Doubt as to liability
There is a genuine dispute as to the existence or amount of the correct tax liability under the law and the liability has not been established by a final court decision or judgment concerning the existence or amount of the liability of the taxes listed on this form.
In other words
The taxpayer has submitted enough evidence for the IRS to determine that there could be a genuine dispute as to the existence or the amount of the correct tax debt under the Internal Revenue Code.
Since they are not based on the ability to pay the outstanding tax liability, these offers will be different from offers based on doubt as to collectibility.
Promotion of effective tax administration (economic hardship)
Taxpayer’s equity in assets and/or income appear to allow payment in full, but based on individual circumstances, collection of the full liability would cause economic hardship and render the taxpayer unable to pay reasonable living expenses.
In other words
Economic hardship occurs when a taxpayer is unable to pay reasonable basic living expenses.
The IRS will determine the reasonable amount for basic living expenses, which will vary according to the unique circumstances of the individual taxpayer. Unique circumstances, however, do not include the maintenance of an affluent or luxurious standard of living.

Promotion of effective tax administration (non-economic hardship)
Taxpayer has sufficient equity in assets and income to fully pay the tax liability, but has demonstrated compelling public policy or equity considerations that justify compromise even though a similarly situated taxpayer may have paid their liability in full.
In other words
While the taxpayer may have enough assets and income to pay their outstanding tax debt, there may be another reason why the IRS can choose to accept a submitted offer. According to the Internal Revenue Manual, below are some examples of reasons why the IRS would accept an offer, even if the taxpayer has the means to pay their tax bill:
- IRS error, erroneous advice or undue delay
- Wrongful acts of third parties
- Negative community impact
- Incapacitation
Mandatory acceptance
Under Internal Revenue Code Section 7122(f), an offer in compromise is deemed to be accepted if the IRS does not accept, reject, terminate, or return the offer, or the offer is not withdrawn within 24 months from the date of submission.
In other words
Under the tax code, if the IRS does not take any action within 24 months, then the submitted offer is deemed to be accepted.
Amount payable in accordance with the terms of this offer
In this section, you should see the amount payable, as well as the payment terms.
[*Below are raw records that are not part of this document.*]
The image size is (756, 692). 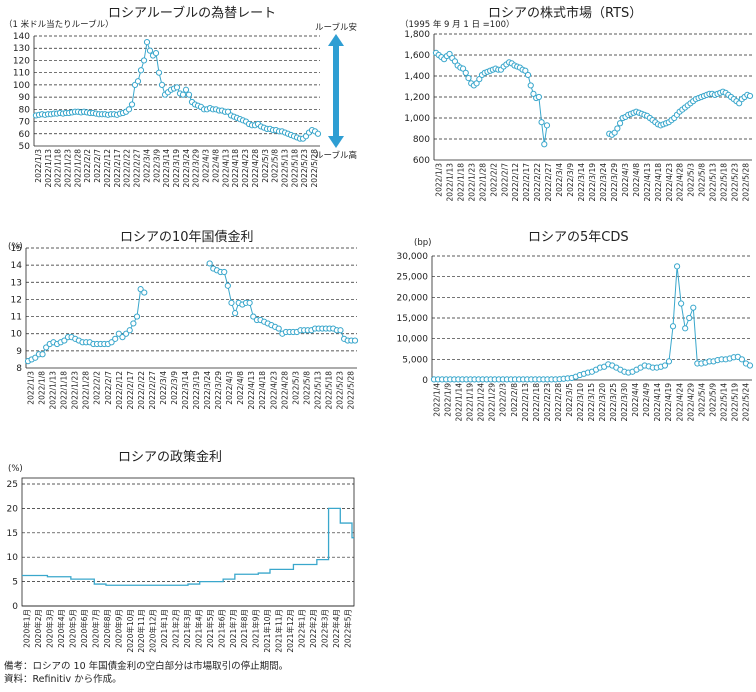 I want to click on x-tick-label: 2022/1/4, so click(x=438, y=400).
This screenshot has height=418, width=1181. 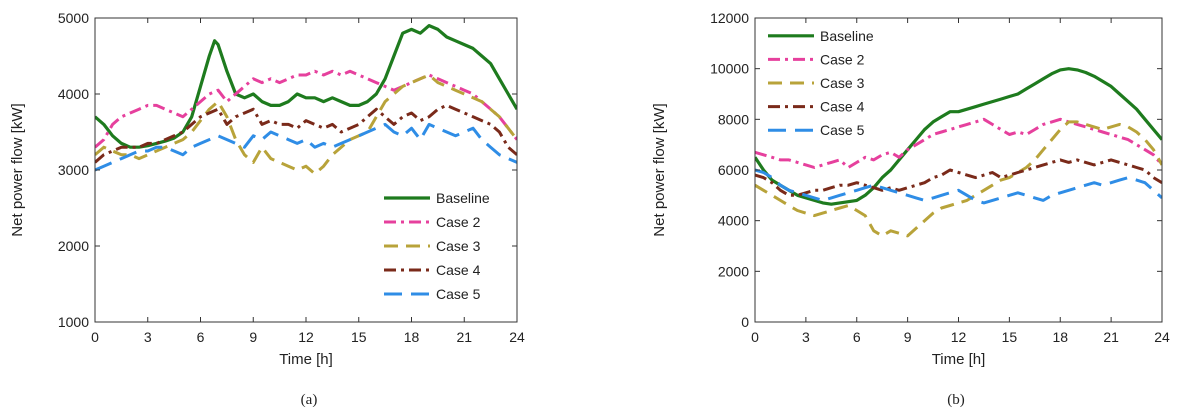 What do you see at coordinates (730, 69) in the screenshot?
I see `y-tick-label: 10000` at bounding box center [730, 69].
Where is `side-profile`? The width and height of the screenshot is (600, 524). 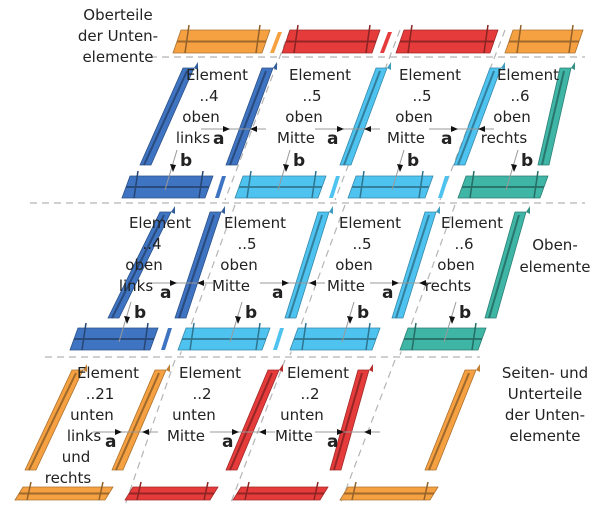 side-profile is located at coordinates (350, 420).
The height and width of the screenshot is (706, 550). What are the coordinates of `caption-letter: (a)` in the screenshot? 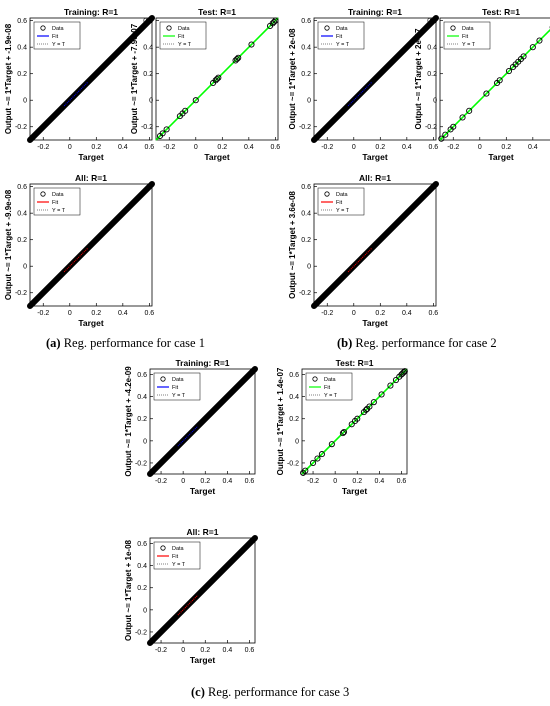 It's located at (54, 343).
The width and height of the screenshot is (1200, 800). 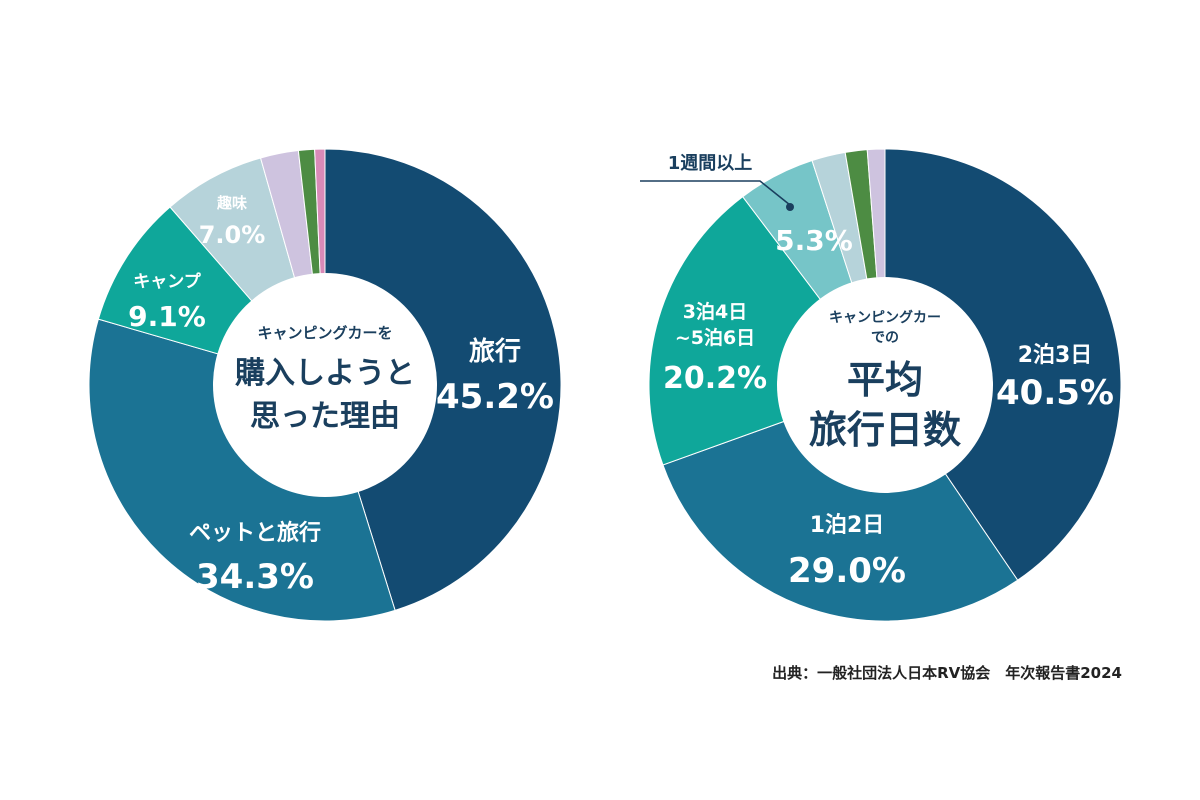 What do you see at coordinates (947, 673) in the screenshot?
I see `source-note: 出典：一般社団法人日本RV協会 年次報告書2024` at bounding box center [947, 673].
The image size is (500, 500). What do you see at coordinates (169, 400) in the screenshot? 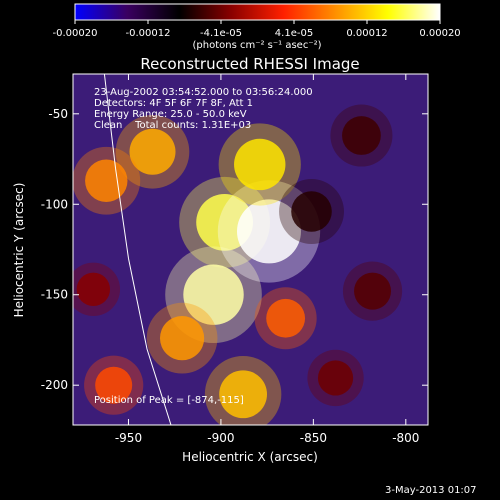
I see `overlay-peak-position: Position of Peak = [-874,-115]` at bounding box center [169, 400].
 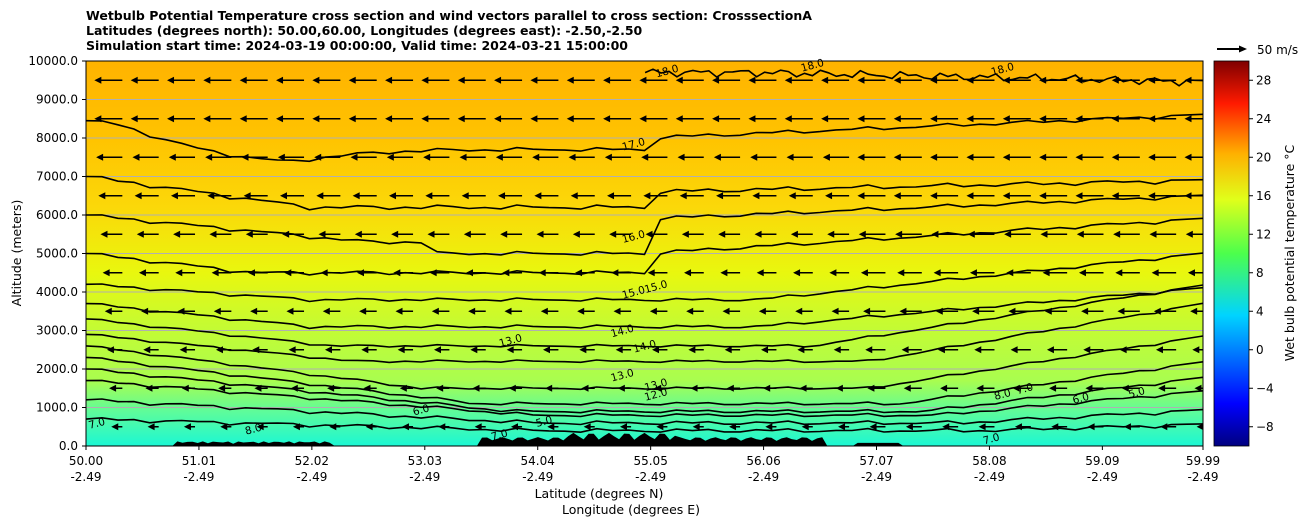 I want to click on contour-label: 13.0, so click(x=656, y=386).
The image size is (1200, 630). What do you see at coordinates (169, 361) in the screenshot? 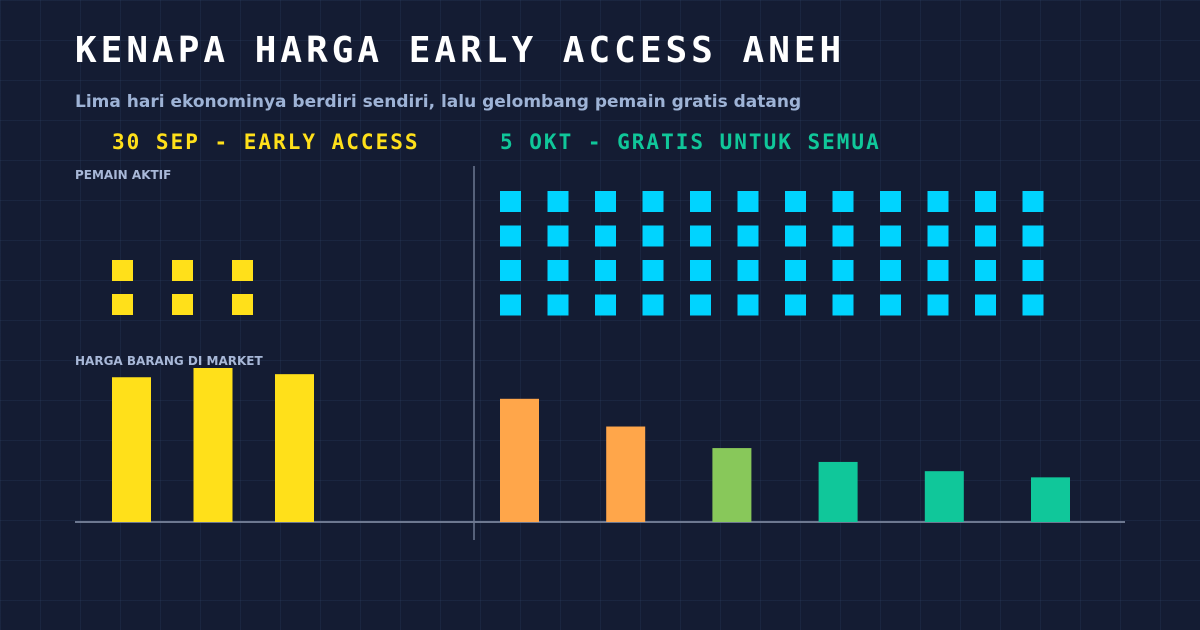
I see `price-section-label: HARGA BARANG DI MARKET` at bounding box center [169, 361].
In this example, you can see that the taxpayer’s accepted offer consists of:
- Lump sum cash offer of $7,360
- $20 paid with the offer
- $1,470 paid with an amended 656 form
- Remaining balance of $5,870 payable within 5 months of the offer acceptance
Signatures
This field includes signatures of the IRS employees involved in the approval process. This may include:
- First level review
- Second level review
- Approving official
- IRS counsel endorsement

Video walkthrough
Frequently asked questions
IRS Form 7249 is known as the offer acceptance report. This is the report that the Internal Revenue Service creates upon acceptance of an offer in compromise, and is made publicly available for inspection for up to one year after offer acceptance.
Any taxpayer may request a copy of an offer acceptance report by submitting a completed copy of IRS Form 15086, Offer in Compromise Public Inspection File Request. You may submit a copy of this request by fax, mail, or through the IRS website.